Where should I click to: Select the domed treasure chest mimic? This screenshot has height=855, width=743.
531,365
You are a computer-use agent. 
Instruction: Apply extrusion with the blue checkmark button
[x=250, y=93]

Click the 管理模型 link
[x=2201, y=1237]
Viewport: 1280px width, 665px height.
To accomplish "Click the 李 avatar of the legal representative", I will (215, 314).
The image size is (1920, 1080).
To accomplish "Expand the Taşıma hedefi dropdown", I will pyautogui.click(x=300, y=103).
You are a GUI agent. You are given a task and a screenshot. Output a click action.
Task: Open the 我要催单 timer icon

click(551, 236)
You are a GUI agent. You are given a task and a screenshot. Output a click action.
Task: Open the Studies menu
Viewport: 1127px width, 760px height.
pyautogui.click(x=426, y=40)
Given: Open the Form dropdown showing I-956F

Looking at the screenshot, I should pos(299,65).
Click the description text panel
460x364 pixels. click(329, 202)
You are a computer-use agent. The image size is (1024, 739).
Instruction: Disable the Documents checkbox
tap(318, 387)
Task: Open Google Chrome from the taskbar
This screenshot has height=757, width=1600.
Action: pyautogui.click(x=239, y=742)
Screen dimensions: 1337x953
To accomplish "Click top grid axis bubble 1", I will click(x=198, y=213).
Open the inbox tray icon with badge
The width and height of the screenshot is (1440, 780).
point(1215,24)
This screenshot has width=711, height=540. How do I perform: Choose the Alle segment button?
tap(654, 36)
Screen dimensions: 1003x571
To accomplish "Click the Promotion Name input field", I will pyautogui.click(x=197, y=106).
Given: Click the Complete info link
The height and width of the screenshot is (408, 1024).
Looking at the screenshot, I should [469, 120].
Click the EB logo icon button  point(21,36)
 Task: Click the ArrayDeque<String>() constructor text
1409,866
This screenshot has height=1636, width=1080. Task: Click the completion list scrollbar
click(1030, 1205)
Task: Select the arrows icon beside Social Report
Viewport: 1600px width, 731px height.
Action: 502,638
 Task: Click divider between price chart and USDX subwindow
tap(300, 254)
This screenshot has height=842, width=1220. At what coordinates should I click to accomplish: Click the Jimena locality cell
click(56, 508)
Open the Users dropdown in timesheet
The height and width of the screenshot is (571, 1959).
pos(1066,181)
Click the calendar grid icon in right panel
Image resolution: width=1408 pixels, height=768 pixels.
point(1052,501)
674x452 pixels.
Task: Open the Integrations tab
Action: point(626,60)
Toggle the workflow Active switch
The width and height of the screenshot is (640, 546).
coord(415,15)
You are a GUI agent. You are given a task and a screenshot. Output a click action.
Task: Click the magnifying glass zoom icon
**********
▶ Required action:
Set down exactly the lines of the data above, beginning with the line that has "You are a computer-use agent. The" and ending with the line that has "Screen dimensions: 1337x953", and no others.

▶ Result:
You are a computer-use agent. The image size is (1024, 739).
Instruction: Disable the Documents checkbox
tap(318, 387)
Task: Open Google Chrome from the taskbar
This screenshot has height=757, width=1600.
Action: pyautogui.click(x=239, y=742)
Screen dimensions: 1337x953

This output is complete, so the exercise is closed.